Re: [PATCH] bcache: fixup init dirty data errors

Coly Li <colyli@xxxxxxx> · Fri, 25 Aug 2023 00:36:13 +0800

> 2023年8月24日 20:49，邹明哲 <mingzhe.zou@xxxxxxxxxxxx> 写道：
> 
> From: Coly Li <colyli@xxxxxxx>
> Date: 2023-08-23 01:49:32
> To:  Mingzhe Zou <mingzhe.zou@xxxxxxxxxxxx>
> Cc:  bcache@xxxxxxxxxxxxxxxxxx,linux-bcache@xxxxxxxxxxxxxxx,zoumingzhe@xxxxxx
> Subject: Re: [PATCH] bcache: fixup init dirty data errors>Hi Mingzhe,
>> 
>> On Tue, Aug 22, 2023 at 06:19:58PM +0800, Mingzhe Zou wrote:
>>> We found that after long run, the dirty_data of the bcache device
>>> will have errors. This error cannot be eliminated unless re-register.
>> 
>> Could you explain what the error was?
>> 
> Hi, Coly
> 
> We discovered dirty_data was inaccurate a long time ago. 
> When writeback thread flushes all dirty data, dirty_data via sysfs shows that
> there are still several K to tens of M of dirty data.

• **LISTING**:
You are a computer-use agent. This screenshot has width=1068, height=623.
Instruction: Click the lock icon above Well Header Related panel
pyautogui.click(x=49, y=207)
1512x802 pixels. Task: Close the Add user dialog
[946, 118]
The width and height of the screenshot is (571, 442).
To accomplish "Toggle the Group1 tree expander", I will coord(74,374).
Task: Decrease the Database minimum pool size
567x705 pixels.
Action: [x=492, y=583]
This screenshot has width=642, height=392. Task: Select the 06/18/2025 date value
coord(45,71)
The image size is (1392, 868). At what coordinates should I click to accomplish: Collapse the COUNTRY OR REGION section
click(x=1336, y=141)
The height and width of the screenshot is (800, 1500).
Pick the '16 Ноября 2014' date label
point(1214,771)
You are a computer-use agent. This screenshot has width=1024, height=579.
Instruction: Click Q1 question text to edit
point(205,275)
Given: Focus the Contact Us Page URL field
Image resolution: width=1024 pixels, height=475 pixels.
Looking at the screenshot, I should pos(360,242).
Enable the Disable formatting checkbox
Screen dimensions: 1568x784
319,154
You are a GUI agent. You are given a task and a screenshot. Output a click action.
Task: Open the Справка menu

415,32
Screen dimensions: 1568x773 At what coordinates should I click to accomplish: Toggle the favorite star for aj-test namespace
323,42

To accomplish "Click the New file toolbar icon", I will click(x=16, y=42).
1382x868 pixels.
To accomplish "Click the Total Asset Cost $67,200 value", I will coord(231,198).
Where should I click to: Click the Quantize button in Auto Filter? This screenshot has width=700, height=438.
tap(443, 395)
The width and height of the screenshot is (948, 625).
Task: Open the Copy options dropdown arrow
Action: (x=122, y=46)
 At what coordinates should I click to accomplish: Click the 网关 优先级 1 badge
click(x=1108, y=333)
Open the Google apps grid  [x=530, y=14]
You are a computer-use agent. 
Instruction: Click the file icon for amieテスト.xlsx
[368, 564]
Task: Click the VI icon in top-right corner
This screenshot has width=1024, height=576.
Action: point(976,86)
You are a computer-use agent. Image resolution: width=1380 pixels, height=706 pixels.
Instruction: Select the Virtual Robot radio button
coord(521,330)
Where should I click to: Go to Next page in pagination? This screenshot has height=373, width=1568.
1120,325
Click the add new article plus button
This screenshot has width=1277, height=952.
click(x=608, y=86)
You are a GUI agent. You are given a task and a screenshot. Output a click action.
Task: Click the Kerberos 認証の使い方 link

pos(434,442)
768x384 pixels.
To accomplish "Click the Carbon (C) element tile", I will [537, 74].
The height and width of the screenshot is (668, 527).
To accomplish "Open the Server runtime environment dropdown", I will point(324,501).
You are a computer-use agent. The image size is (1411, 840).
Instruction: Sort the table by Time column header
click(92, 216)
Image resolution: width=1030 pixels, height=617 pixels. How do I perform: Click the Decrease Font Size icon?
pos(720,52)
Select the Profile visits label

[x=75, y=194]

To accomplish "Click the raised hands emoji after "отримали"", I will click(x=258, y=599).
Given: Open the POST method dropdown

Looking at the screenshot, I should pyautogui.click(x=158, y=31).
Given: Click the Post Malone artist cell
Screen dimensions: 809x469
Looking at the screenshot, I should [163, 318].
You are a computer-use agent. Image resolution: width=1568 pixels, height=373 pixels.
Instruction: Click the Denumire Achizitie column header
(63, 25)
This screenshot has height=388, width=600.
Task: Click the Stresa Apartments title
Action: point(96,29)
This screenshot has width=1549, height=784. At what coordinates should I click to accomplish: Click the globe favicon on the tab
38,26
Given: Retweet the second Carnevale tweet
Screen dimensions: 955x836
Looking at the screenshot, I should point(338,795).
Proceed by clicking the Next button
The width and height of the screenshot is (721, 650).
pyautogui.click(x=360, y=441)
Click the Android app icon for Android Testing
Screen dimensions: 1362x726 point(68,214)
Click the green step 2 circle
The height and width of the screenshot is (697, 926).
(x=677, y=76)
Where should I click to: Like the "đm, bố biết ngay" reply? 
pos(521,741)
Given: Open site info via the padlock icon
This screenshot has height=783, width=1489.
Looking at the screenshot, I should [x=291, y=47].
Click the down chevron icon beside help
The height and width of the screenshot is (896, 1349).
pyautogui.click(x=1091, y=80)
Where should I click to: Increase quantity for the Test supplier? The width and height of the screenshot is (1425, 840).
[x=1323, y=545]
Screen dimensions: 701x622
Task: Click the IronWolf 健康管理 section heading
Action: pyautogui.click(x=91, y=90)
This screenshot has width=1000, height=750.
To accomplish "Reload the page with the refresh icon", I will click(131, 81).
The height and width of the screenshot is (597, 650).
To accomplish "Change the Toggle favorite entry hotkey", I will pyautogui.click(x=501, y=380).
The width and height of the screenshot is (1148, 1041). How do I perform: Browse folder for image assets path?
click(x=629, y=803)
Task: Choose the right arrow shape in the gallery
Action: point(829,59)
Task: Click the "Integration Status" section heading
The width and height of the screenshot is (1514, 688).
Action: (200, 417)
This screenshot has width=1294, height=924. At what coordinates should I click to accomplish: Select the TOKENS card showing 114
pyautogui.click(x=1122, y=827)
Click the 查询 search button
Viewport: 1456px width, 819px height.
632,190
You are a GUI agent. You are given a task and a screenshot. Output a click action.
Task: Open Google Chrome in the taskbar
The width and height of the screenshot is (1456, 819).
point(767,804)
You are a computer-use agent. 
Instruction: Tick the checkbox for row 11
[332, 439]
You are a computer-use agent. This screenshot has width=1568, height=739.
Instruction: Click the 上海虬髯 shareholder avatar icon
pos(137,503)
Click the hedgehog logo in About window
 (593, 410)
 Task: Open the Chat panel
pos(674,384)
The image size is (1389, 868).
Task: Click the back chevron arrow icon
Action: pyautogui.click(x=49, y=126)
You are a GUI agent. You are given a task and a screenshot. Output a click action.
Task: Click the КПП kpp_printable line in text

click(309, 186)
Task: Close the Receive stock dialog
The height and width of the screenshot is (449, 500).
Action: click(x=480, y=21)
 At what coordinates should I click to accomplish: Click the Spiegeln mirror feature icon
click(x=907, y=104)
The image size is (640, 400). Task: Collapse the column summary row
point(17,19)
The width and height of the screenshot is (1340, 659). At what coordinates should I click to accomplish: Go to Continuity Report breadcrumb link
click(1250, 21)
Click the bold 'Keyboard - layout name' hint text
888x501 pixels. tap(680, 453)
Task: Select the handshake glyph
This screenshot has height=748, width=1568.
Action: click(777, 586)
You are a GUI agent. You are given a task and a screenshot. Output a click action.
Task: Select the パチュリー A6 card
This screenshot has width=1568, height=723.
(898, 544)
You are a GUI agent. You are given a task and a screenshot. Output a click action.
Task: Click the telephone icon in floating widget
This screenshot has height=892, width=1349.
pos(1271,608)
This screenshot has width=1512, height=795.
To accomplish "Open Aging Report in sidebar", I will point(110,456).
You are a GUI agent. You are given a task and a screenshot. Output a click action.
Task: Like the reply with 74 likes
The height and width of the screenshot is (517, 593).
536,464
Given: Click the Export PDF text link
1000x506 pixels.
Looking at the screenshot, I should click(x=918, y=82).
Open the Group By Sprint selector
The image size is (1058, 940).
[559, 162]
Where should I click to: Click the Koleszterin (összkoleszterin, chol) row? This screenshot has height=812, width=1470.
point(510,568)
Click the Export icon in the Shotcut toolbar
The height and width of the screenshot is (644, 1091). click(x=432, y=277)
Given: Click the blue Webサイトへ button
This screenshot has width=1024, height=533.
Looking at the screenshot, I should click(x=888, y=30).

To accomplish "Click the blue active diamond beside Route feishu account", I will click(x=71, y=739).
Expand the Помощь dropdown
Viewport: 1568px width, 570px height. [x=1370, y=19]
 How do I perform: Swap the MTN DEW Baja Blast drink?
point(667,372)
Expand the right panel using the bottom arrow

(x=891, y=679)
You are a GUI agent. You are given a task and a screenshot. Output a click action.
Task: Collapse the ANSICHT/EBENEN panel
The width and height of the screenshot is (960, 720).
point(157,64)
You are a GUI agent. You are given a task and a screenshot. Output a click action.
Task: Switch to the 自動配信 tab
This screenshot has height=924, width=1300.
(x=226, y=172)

• **TO-DO LIST**:
A. Summarize the bcache patch thread in two sentences.
B. Extend the bcache patch thread onward from its final sentence.
The rows are separate material, unrelated to the bcache patch thread.

• **WRITTEN ANSWERS**:
A. In a patch, Mingzhe Zou reported that after a long run the dirty_data of a bcache device shows errors that cannot be eliminated without re-registering, and Coly Li asked what the error was. Mingzhe Zou replied that dirty_data had been found inaccurate a long time ago: after the writeback thread flushes all dirty data, sysfs still shows several K to tens of M of dirty data.

B.
> 
> At that time, I thought it might be a calculation error at runtime, but after
> reviewing the relevant code, no error was found.
> 
> Last month, our online environment found that a certain device had more than
> 200G of dirty_data. This brings us back to the question.
> 
>>> 
>>> We also found that reattach after detach, this error can accumulate.
>>> 
>> 
>> Could you elaborate how the error can accumulate?
>> 
> I found that when dirty_data, error, detach and then re-attach can not
> eliminate the error, the error will continue.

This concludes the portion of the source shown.